Daarnaast zijn er een aantal belangrijke sociaal-maatschappelijke drivers: de enorme mismatch tussen vraag en vastgoedvoorraad en de overgang van een focus op duurzaamheid (nu nog veel te veel energie) naar een focus op welzijn in ons vastgoed. Allemaal drivers die innovatie stimuleren en de bouw enorm zouden kunnen veranderen.”

 

Wie zijn de belangrijkste actoren? Bouwbedrijven, leveranciers, onderzoeksinstellingen, opdrachtgevers?

 

"In eerste instantie wordt innovatie in de bouw meestal ingegeven door partijen buiten de sector zelf.  Partijen die nieuwe visies en ontwikkelingen enorm snel incorporeren en daar op eigen wijze uiting aan geven. Kunstenaars en vormgevers zijn daar heel goed in. Via de overheid en onderzoekssinstellingen wordt daar vervolgens richting aan gegeven. Heel langzaam zullen die inzichten door een paar innovators in de markt worden opgepakt, veelal architecten, ambitieuze opdrachtgevers en enkele bevlogen MKB-ers met visionaire leiders. De grootbedrijven in de bouw zijn niet alleen traag maar kenmerken zich veelal door een ongelofelijk gebrek aan visie en strategie; zij volgen dan ook als allerlaatste.
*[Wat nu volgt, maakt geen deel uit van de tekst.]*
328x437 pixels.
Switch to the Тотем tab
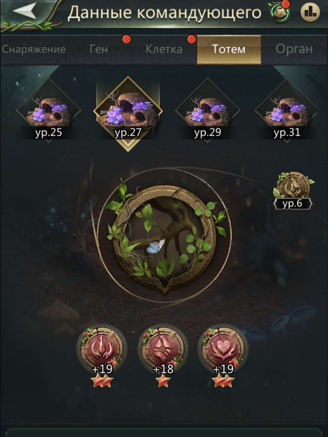229,49
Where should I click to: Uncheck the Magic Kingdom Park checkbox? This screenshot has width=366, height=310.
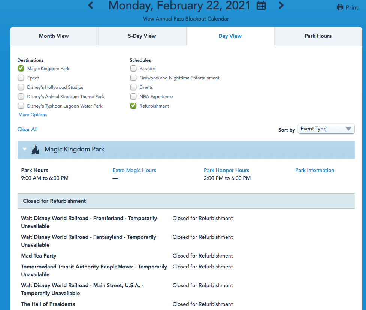tap(21, 69)
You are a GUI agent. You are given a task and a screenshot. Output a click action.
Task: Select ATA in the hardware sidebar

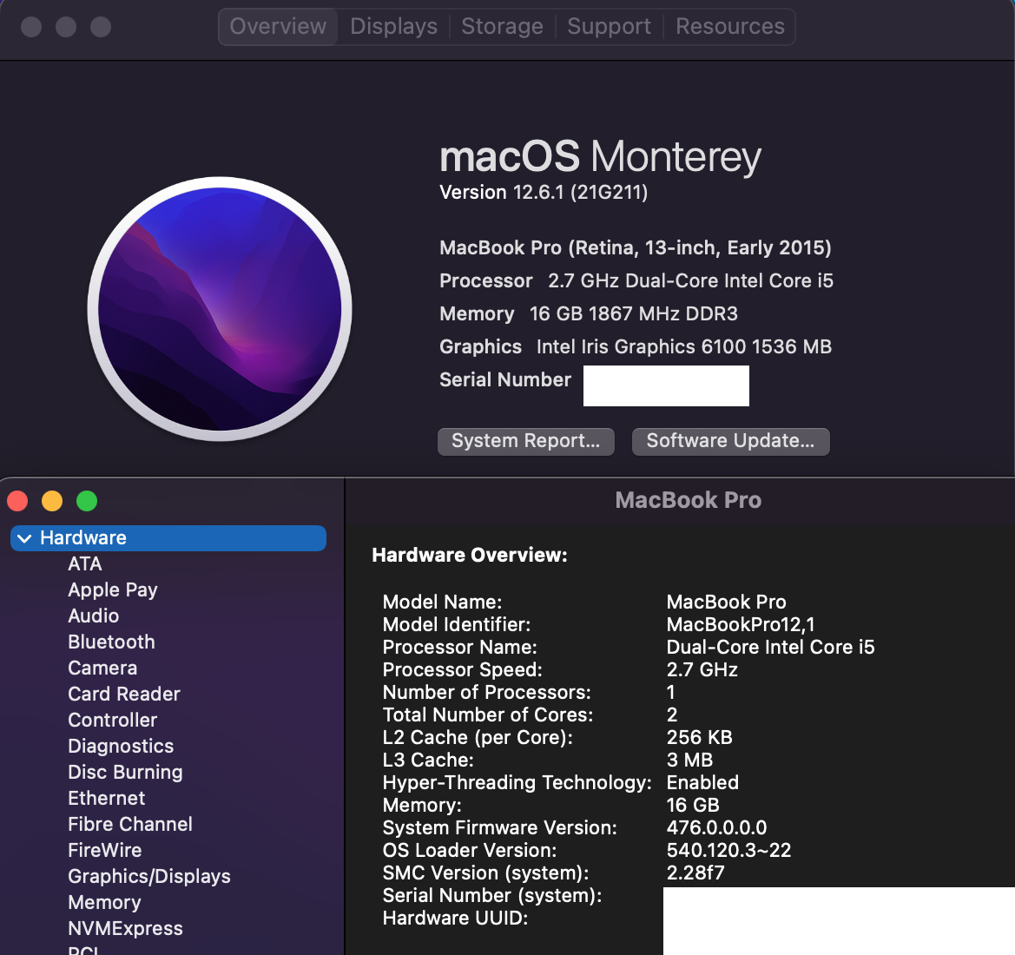[85, 564]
Positieve uitzondering is de situatie waarin architecten met toeleveranciers projectgebonden gaan innoveren (de Booosting gedachte). Daardoor kunnen mooie dingen ontstaan.”

 

Wat zijn op dit moment de belangrijkste trends in materiaal/productinnovatie?

 

”De belangrijkste trend is dat ons perspectief steeds ruimer wordt. We kijken niet alleen meer sec naar het bouwproces, maar we gaan ook de fases die ervoor en erna komen heroverwegen. Levenscyclusanalyses (de basis van Industrial Ecology) laten ons duidelijk zien hoeveel grondstoffen, energie en CO2 we verbruiken en uitstoten. Ontwikkelingen op het gebied van biobased materialen, efficiency, recycling en slimmer materiaalgebruik zijn hier een rechtstreeks gevolg van.
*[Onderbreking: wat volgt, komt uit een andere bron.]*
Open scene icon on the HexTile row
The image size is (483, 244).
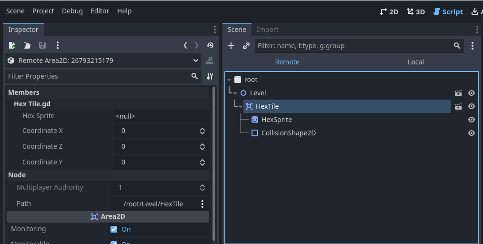pos(458,106)
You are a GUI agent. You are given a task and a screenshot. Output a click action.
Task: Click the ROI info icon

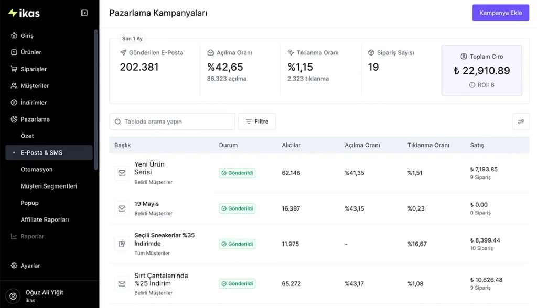[x=472, y=85]
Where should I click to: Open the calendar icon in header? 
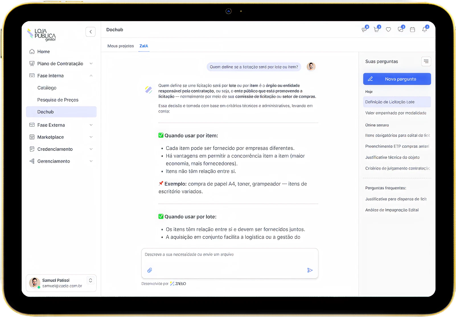(412, 30)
Aan de andere kant wordt ook de gebruiksfase van gebouwen steeds belangrijker voor productinnovatie. We moeten nu echt mensgedreven gaan innoveren; dit betekent zoeken naar materialen en producten die de gezondheid en het welbevinden van mensen ín gebouwen verbeteren. Dynamische producten en actief reagerende gebouwdelen maken dit mogelijk. Momenteel wordt de stap gemaakt van passief naar actieve gebouwen met o.a. installatietechnische producten die mensen intuïtief kunnen en willen gebruiken.”

 

Hoe richt je het proces in om een innovatie tot een succes te maken?

 

”Vanuit je visie op de toekomst van het bedrijf moet een innovatiestrategie worden geformuleerd. Hierin worden de innovatiedoelen SMART benoemd met budget, capaciteit en planning, met een helder idee over wat wanneer moet gaan opleveren. Innoveren kost nu eenmaal tijd. Een innovatieteam met bij voorkeur een externe innovatiemanager (om de oogkleppen te openen en het proces op koers en vaart te houden) gaat daarmee aan de slag. Daarnaast is het van groot belang om ook direct de andere comakers te laten participeren (dit kunnen eindklanten zijn maar ook toeleveranciers).
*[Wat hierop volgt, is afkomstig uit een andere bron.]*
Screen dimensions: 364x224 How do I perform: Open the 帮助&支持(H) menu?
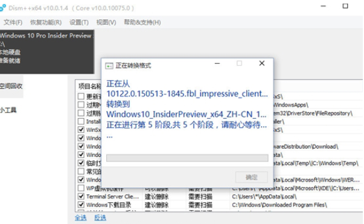click(x=142, y=22)
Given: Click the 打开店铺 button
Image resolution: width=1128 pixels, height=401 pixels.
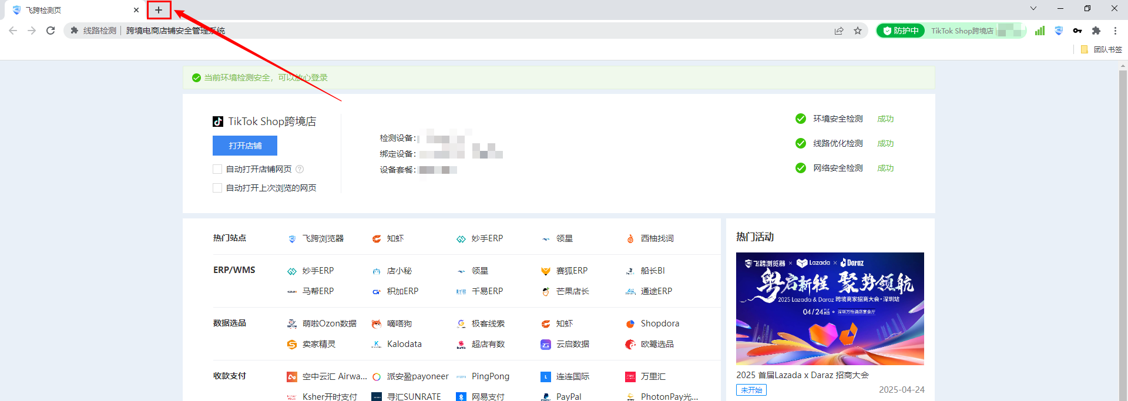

Goed innovatiemanagement is naar mijn idee een onderschatte succesfactor. Om van een goed idee te komen tot succesvolle marktintroductie komt ieder bedrijf moeilijkheden tegen die absolute ‘showstoppers’ kunnen zijn. Veel innovaties komen dan ook nooit van de grond, ondanks het feit dat er technisch en financieel gezien geen enkel probleem is. Het bij de les houden van alle partijen, het sturen op werkzaamheden en verantwoordelijkheden en het blijven enthousiasmeren is in veel gevallen dan ook veel belangrijker.”

 

Wat zijn valkuilen, wat kan innovaties frustreren?

 

”Het grootste probleem van innovatie in de bouw is de gedachte bij heel veel bedrijven dat èèn: innoveren iets is wat iedereen kan en twee: je het er wel even bij/naast doet. Deze totale onderschatting zorgt voor heel veel onnodige mislukkingen die èèn: veel geld kosten en twee: innovatie een slechte naam bezorgen. ‘Zie je wel dat het niet werkt’ en ‘Ik had toch al gezegd dat er geen markt voor was’ hoor je vaak nadat een product te laat, met een verkeerde propositie op de verkeerde markt werd geïntroduceerd.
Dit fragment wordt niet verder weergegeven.